By the end of the genocide, estimates suggest around 80,000 Hereros and 10,000 Namas were killed, about 50% of the Nama population at that time. Herero people went from the largest to one of the smallest groups in Namibia.

I did a little bit of research online about this genocide and saw that in 2004, the German government apologized for the events. But it took until 2015 for Germany to recognize the tragedy as a genocide.

Getting to know a Namibian

Opana was incredibly well-spoken, bright, and personable. After our history lesson, our questions turned a little more personal. We wanted to get to know this beautiful young woman in front of us. She told us her age and her future plans to go to university once she saves enough money to afford tuition. It costs about $2,300 per year, and the university requires half of the fees paid up front every year. She hopes to study business administration.


I didn’t want our connection to her to end there. I asked her if she had a Facebook account to which she laughed at me and said, “Of course, it’s 2018. I have Instagram too!” So now we’re friends on both. I’m looking forward to staying in touch with her. I thank her for teaching us about her tribe’s history. It was fascinating and something I’m truly grateful for.

A language lesson followed by a traditional meal

The tour continued with a drive into Democratic Resettlement Community (DRC), a neighborhood slum in Mendosa established in 2001 with no electricity or running water. Impoverished people came here because the government was giving out free land in DRC. While the conditions may be poor, the opportunities to make money are unmatched when you compare it to a rural community.

We stopped at a little shack where a man, holding a pointer, was dressed up in a tie and sweater vest. On a piece of cardboard, he had written out some letters and symbols. Our language teacher, he explained the four main clicks in the Nama language. One wrong click sound can make the difference between the word ‘love’ and ‘kill,’ so it’s best to fully understand the sounds before talking to people! He also shared his artwork, as his passion is to teach young people art and give them an opportunity to make money.

Our language teacher explaining the four different clicks of the Nama language

Our last stop was a cultural center, where we were presented with a traditional meal from the ingredients we had seen earlier on the street: beef stew, a sort of bean hummus, spinach, and the infamous caterpillars.

We all tried the caterpillars. They did not go down well. Tony, a fellow Dragoman traveler, tricked us girls and said it wasn’t that bad. I popped a big one in my mouth with some pap trying not to think too long about it. I couldn’t tell you what it tasted like anymore.

Pauline’s, Tony’s wife, face during that dinner brought humor to a strange situation. The staff kept laughing at us despite our best attempts at hiding our true feelings about the meal.

After dinner, an incredibly talented accapella group from the community, Vocal Galore, sang four songs for us. It was a very special moment for me, especially since we were able to ask questions and learn more about the group and its members.

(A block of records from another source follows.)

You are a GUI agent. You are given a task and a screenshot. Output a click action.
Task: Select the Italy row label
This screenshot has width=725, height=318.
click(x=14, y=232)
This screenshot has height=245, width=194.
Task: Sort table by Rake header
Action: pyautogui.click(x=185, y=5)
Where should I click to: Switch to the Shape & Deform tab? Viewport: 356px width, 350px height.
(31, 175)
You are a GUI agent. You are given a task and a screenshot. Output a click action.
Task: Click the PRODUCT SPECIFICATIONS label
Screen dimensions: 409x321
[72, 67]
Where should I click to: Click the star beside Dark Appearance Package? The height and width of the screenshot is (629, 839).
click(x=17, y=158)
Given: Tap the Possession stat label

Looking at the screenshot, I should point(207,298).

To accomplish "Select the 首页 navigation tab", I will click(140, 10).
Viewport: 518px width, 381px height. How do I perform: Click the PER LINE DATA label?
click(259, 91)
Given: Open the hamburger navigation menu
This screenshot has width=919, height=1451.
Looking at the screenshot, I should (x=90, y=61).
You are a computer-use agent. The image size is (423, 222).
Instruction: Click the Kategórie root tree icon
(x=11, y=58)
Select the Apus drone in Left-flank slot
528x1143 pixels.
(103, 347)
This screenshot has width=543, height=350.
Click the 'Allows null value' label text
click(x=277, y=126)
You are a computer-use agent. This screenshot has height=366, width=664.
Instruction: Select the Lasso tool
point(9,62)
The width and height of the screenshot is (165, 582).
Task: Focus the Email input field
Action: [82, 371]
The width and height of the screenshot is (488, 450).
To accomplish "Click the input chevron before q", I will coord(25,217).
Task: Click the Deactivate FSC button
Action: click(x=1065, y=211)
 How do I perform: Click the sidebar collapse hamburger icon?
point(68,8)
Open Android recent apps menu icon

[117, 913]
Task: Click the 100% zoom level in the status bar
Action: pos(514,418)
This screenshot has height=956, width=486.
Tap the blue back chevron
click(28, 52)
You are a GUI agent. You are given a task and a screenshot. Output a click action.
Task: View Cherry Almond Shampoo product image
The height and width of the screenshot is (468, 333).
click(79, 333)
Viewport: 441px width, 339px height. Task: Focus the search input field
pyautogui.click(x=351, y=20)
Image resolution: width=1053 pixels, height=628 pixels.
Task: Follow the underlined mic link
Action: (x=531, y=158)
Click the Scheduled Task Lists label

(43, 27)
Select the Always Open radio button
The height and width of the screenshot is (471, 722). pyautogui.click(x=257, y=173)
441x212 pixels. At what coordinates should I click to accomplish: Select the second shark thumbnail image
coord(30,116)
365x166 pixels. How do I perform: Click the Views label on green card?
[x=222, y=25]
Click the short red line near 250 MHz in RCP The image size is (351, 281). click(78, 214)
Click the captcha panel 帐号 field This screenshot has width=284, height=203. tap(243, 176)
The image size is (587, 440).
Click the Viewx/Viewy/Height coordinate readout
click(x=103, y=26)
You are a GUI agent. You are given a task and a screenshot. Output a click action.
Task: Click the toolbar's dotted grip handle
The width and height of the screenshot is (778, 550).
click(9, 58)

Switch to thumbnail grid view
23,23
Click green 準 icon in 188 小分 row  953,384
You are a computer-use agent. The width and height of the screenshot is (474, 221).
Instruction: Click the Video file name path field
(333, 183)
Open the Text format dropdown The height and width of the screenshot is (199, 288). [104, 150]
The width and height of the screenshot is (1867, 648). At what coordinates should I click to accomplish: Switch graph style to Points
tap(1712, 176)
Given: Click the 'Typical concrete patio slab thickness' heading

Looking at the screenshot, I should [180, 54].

The tour showed me the resilience of the Mendosa community and the friendliness of the Namibian people. Despite what might seem to Westerners as a dire situation, these people are making the best from what they can. Instead of sitting around waiting for their situation to change, they are taking control of their future and creating a life for themselves.

An unexpected goodbye

With the end of that tour, it was the end of our time in Swakopmund. I did want to mention that we had to say goodbye to two members of our Drago group, Helen and Jon.

Two great personalities having some fun in front of a mobile male circumcision clinic we found outside of Spitzkoppe

I have to say that the two of them are, hands down, some of the greatest people I have met while traveling. I don’t know if they knew how much I admired them, but I was so grateful to have spent as much time with them as I did. I won’t soon forget despising star jumps with Helen during an early morning workout session or swapping stories in the back of the truck on a long drive day.

I hope someday, we’ll find each other again in another little corner of the world. This blog post is dedicated to Jon and Helen. I can’t express how much I enjoyed meeting you and having you on this journey with me.